Releases are fully automated via [semantic-release](https://semantic-release.gitbook.io/) on every push to `main`.

### How It Works

1. CI analyzes all commits since the last tag using [Conventional Commits](https://www.conventionalcommits.org/)
2. Determines the next version (`feat` → minor bump, `fix`/`perf`/`chore`/`refactor`/`test` → patch bump)
3. Updates `package.json`, `CHANGELOG.md`, `VERSION`, and `RELEASE_NOTES.md`
4. Commits those files as `chore(release): X.Y.Z` and pushes a `vX.Y.Z` tag
5. Creates a GitLab Release with the generated release notes
6. The `vX.Y.Z` tag triggers a separate pipeline that publishes the package to npm automatically

No manual version bumping or tagging needed — just merge to `main` with conventional commit messages.

### Required CI/CD Variables

Four CI/CD variables must be configured (GitLab → Project → Settings → CI/CD → Variables):

| Variable | Description |
|----------|-------------|
| `GITLAB_RELEASE_TOKEN` | Project access token — pushes the release commit + tag to `main` and creates the GitLab Release |
| `NPM_TOKEN` | npm automation token — publishes the package to the npm registry on tag pipelines |
| `PYPI_TOKEN` | PyPI API token — publishes the package to PyPI on tag pipelines |
| `CARGO_TOKEN` | crates.io API token — publishes the crate to crates.io on tag pipelines |

#### `GITLAB_RELEASE_TOKEN`

**Creating the token** (GitLab → Project → Settings → Access Tokens):

| Setting | Value |
|---------|-------|
| Token name | `semantic-release-bot` (or any name) |
| Role | **Developer** (push to a protected branch should be configured separately) |
| Scopes | `api`, `write_repository` |

**Adding the variable:**

| Setting | Value |
|---------|-------|
| Key | `GITLAB_RELEASE_TOKEN` |
| Masked | ✅ Yes |
| Protected | ❌ No (must be available on the unprotected `main` pipeline) |

> **Note**: If `main` is a protected branch with push restrictions, the token's bot user must be added to the "Allowed to push" list under GitLab → Project → Settings → Repository → Protected branches.

### [Available data]
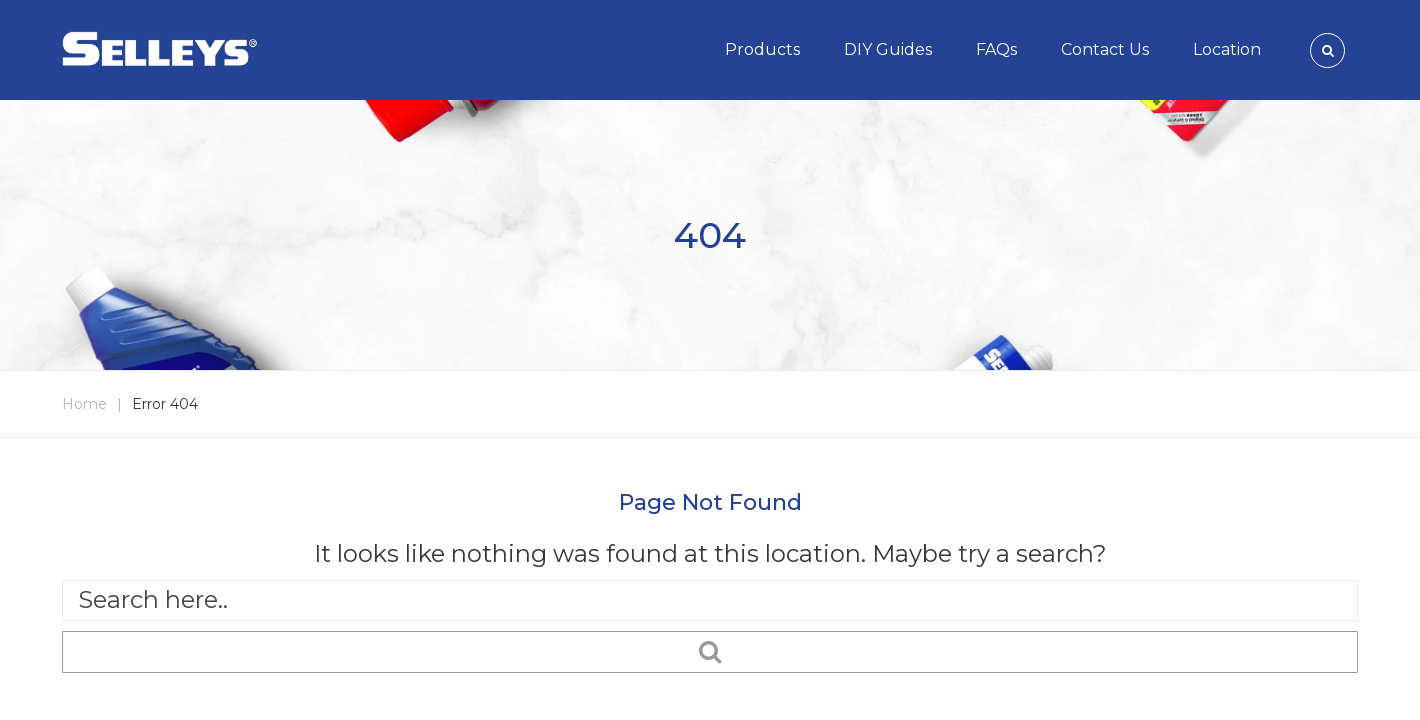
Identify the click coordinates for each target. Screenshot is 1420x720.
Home (84, 404)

### [Task to carry out]
Rewrite the text on automated releases from "### How It Works" up to and including "conventional commit messages.", substituting "workflow" for "pipeline". The listing comes from a separate source, unrelated to the text.

### [Exercise solution]
### How It Works

1. CI analyzes all commits since the last tag using [Conventional Commits](https://www.conventionalcommits.org/)
2. Determines the next version (`feat` → minor bump, `fix`/`perf`/`chore`/`refactor`/`test` → patch bump)
3. Updates `package.json`, `CHANGELOG.md`, `VERSION`, and `RELEASE_NOTES.md`
4. Commits those files as `chore(release): X.Y.Z` and pushes a `vX.Y.Z` tag
5. Creates a GitLab Release with the generated release notes
6. The `vX.Y.Z` tag triggers a separate workflow that publishes the package to npm automatically

No manual version bumping or tagging needed — just merge to `main` with conventional commit messages.